“连我舌头都舍不得咬,还说咬自己。知道吗,你的嘴巴主动起来,软得人心都快化了。”
“你不要再说了……”她已濒临崩溃。
刚才怎么就昏了头呢。
然而她无暇懊恼,她的衣裳下面钻进来个欠打的东西。
“滚!”
“我不,我想摸。”
陆菀枝:“……”
怎会有这样厚颜无耻的人,张嘴就说出这等秽语污言。
她开始挣扎,不管挣扎得动否,她要挣扎,于是本来就不结实的木板床,被她这一通乱动抖出腐朽的嘎吱声响。

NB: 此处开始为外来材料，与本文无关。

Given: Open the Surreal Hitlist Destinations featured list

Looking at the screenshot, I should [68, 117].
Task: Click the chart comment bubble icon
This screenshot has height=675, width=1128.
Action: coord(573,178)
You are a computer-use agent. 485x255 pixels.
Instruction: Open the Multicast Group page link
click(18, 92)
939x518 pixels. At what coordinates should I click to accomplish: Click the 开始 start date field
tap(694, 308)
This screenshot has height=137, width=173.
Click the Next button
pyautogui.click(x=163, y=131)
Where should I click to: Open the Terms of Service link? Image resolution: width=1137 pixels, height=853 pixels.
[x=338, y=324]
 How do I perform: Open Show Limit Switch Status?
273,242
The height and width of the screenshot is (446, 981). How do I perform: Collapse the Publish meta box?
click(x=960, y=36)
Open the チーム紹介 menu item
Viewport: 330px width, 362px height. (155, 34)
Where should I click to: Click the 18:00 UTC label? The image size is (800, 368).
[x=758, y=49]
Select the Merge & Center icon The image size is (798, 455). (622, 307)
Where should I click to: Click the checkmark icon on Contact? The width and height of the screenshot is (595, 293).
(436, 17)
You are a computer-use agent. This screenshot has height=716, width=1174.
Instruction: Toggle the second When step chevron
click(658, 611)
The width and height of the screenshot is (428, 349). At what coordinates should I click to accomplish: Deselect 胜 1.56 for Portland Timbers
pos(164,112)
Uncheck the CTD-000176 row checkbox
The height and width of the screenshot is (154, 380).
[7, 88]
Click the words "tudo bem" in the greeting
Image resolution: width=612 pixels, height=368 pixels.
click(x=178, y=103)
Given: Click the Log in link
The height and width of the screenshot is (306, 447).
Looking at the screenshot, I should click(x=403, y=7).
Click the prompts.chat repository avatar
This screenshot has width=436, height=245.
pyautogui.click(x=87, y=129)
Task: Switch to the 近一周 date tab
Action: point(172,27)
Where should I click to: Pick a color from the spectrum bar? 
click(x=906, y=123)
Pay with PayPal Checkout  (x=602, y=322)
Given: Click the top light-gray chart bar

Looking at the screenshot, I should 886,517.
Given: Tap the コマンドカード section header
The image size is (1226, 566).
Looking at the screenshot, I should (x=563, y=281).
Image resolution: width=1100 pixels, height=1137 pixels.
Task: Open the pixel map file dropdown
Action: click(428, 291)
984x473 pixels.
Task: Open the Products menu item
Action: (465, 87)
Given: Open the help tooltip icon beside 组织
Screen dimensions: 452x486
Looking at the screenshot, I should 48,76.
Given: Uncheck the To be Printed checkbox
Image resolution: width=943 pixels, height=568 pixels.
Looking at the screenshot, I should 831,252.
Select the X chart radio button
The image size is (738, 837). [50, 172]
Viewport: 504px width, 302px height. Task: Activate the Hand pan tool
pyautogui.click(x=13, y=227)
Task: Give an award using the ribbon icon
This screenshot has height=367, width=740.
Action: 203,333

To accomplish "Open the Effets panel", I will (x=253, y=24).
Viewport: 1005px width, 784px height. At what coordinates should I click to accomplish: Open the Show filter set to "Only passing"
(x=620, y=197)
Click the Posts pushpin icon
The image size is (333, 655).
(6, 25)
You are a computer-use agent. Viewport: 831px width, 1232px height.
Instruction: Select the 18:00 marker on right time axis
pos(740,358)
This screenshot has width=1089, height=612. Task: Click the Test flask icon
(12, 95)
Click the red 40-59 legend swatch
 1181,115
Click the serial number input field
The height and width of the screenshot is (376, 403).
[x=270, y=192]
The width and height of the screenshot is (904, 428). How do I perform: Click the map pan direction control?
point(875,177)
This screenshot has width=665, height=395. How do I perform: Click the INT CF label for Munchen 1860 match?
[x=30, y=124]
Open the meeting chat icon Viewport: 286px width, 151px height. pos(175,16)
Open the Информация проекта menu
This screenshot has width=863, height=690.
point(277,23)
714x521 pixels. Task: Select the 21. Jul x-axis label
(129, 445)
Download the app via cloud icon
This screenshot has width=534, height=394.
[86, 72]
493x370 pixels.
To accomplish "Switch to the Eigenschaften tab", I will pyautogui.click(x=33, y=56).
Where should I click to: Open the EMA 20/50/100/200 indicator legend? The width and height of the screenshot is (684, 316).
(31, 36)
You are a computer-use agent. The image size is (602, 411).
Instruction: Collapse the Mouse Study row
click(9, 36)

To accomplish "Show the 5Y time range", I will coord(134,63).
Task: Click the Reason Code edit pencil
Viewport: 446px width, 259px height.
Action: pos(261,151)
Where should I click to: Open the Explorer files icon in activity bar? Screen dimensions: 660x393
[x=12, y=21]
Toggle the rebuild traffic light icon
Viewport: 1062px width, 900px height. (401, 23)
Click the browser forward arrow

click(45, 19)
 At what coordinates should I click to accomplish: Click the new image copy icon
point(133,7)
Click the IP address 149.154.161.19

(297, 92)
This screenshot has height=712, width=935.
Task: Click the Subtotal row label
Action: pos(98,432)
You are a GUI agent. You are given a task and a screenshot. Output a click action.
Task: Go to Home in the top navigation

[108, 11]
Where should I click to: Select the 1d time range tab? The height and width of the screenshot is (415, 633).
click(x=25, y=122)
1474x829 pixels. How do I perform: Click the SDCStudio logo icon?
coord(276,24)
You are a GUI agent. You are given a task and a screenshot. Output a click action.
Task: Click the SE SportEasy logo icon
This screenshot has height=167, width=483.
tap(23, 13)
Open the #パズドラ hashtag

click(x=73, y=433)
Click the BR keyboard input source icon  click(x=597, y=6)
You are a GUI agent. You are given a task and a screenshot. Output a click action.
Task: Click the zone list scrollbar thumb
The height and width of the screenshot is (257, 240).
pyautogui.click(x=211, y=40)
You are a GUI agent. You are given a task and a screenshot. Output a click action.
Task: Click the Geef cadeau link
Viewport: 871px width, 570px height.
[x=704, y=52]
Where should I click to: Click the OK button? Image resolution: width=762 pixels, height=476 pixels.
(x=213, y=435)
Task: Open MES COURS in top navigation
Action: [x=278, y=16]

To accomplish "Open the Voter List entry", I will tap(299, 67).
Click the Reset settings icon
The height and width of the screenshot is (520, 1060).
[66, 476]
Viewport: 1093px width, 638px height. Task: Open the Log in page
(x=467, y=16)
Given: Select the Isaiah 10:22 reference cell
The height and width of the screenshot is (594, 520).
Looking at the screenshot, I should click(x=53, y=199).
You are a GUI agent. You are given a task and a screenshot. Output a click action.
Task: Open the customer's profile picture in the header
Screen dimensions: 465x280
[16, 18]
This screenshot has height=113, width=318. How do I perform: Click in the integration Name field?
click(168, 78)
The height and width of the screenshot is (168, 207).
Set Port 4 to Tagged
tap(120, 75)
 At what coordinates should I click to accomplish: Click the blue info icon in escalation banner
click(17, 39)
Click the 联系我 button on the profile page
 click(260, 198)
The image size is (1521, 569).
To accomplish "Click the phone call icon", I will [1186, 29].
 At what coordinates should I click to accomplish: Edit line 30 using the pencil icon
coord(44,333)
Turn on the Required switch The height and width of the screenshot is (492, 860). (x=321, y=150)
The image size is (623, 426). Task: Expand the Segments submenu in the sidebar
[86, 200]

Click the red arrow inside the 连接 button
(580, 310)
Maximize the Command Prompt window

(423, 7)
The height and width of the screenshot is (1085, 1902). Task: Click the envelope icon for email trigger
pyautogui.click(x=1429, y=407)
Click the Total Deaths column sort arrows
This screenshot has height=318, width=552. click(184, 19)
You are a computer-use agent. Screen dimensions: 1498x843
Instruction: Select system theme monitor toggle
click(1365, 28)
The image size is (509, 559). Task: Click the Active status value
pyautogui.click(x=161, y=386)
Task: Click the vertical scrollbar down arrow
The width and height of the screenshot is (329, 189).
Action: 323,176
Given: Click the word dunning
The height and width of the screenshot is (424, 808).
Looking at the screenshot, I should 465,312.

“好了好了,不吓唬你,别把人家床弄坏了,可没钱赔。”卫骁怕了她,口吻黏糊糊地与她求道,“我只想与你亲热一会儿,保证不脱裤子。”
“呸!这算哪门子保证。”
男人见哀求不能,无奈叹了一声,又严肃起来:“知道吗,我梦想明媒正娶,与你洞房花烛,就像今天那对新人一样,在正确的时候做该做的事。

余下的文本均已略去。